By Martin Morse Wooster: Name this play: It’s probably one of the greatest fantasy plays ever written. It’s one of the few outright fantasies to have won the Pulitzer Prize for Drama. The likelihood you’ve seen this play is vanishingly small.
The answer is Thornton Wilder’s The Skin of Our Teeth, which won the Pulitzer in 1943. As far as I can tell from IMDB, the last time anyone tried to film it was an Australian Broadcasting production in 1959. But it’s a play that is undoubtedly fantasy. It isn’t staged much, in part because plays from the 1940s don’t get revived very often, but more likely because the play has about 35 speaking parts, and few theaters these days can pay such a large cast. However, it was revived on Broadway last year, and the Constellation Theatre Company has revived it with a cast of thirteen and a lot of doubling. I was very happy to have seen it.
Wilder (1897-1975) wrote that he decided to write The Skin of Our Teeth in part as a reaction to the “well-made” plays of the previous generation. “Towards the end of the ‘twenties, I felt far less pleasure in going to the theater,” Wilder wrote in 1956. “I ceased to believe in the stories I saw presented there.” He said that in the plays he saw he couldn’t feel “overwhelmed by an artistic creation.”
So The Skin of Our Teeth has a lot of what used to be called “breaking the fourth wall” and we call “snark.” There’s one seduction scene, for example, where the actress who is supposed to play it suddenly announces she can’t because it would upset a friend in the audience who has undergone trauma. A second scene in the third act isn’t performed because we are told that seven members of the cast have all gotten ptomaine poisoning from bad lemon meringue pie.
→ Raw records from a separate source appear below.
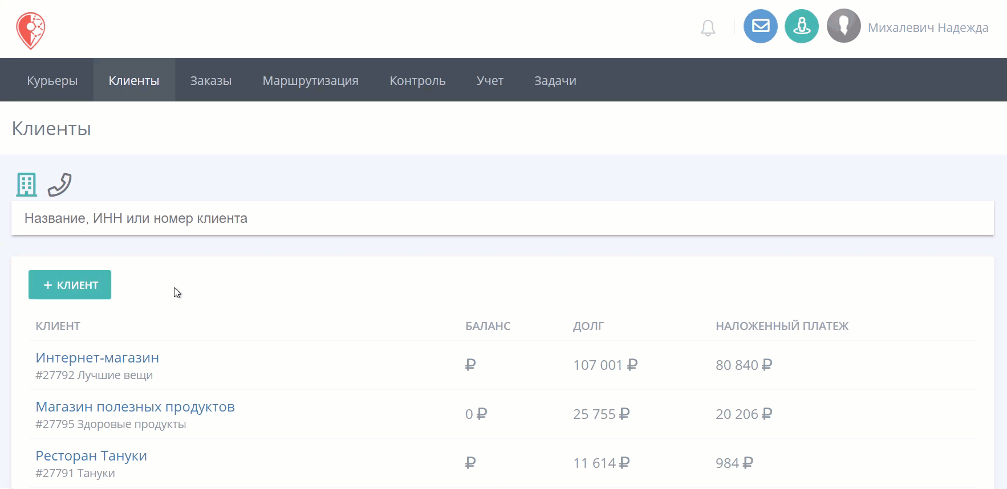Open messages via blue envelope icon
Image resolution: width=1007 pixels, height=489 pixels.
[x=761, y=26]
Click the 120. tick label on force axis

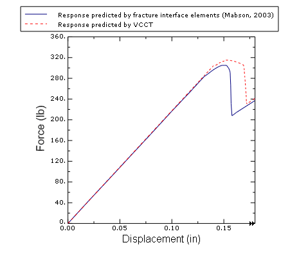[x=58, y=161]
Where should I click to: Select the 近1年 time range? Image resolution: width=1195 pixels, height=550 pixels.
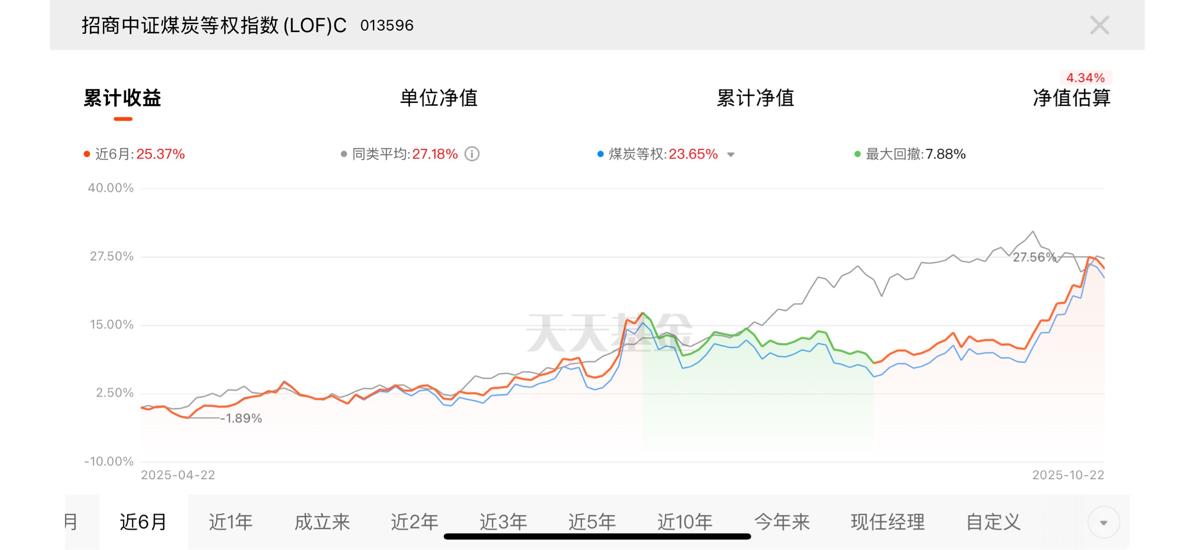pos(231,522)
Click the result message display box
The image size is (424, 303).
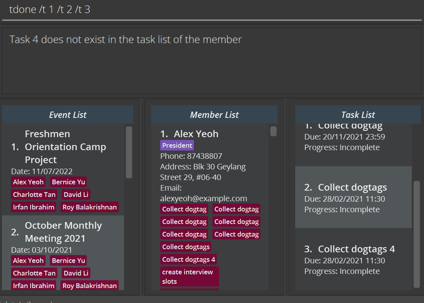[211, 61]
I thought these were ironic commentaries by today’s theatres on an antique text, but I dutifully read the script and these interruptions are in it. In fact, I thought Mary Hall Surface’s direction was reasonably straightforward with minimal updating, although of course The Skin of Our Teeth is now a historical play set in the 1940s.
It’s also, like T.H. White’s The Once and Future King, very much an apocalyptic fantasy that is the product of when it was written—just before World War II. Wilder said The Skin of Our Teeth “was written on the eve of our entrance into the war and under strong emotion and I think it mostly comes alive under conditions of crisis.” He added that he was moved seeing productions in Germany in the late 1940s, “in the shattered churches and beerhalls that were serving as theaters,” where people would choose to skip meals to buy theatre tickets.
As for the plot: We begin in the comfy home of Mr. and Mrs. Antrobus at 216 Cedar Street, Excelsior, New Jersey. It seems like we’re in one of those dramas where characters take the 5:56 to Chappaqua every evening except that the Antrobus family is really five thousand years old, and a giant ice sheet is coming down from Canada. Oh, and the refugees pounding their door asking for food are really Moses, the Muses, and other mythical characters. And the Antrobus’s have a mammoth they milk and a pet dinosaur named Frederick.
It turns out there are more environmental disasters in this play than in three Kim Stanley Robinson novels. The second act has the characters in Atlantic City, where Mr. Antrobus is about to win an award for being a superior human. But then he has to face a titanic flood. The third act has the Antrobuses surviving a major war in the U.S. that pits Mr. Antrobus’s son (who could be the Biblical Cain) against his father.
I’m not sure that this play works today. It’s a different flavor than the sort of plays I enjoy. But I respect Wilder’s intelligence and imagination, and I was very glad to have seen this play. The Skin of Our Teeth is a classic that fantasy lovers need to have seen.
I thought the cast was fine, with Steven Carpenter as Mr. Antrobus and Tonya Beckman as Sabina giving the best performances. But the standout to me were the costumes of Frank Labovitz, who both provided some ridiculous dresses for Atlantic City patrons and also created the dinosaur and mammoth costumes. The mammoth looked like a walking throw rug, and was charming.
The Constellation Theatre Company deserves credit for reviving an important—and neglected—fantasy.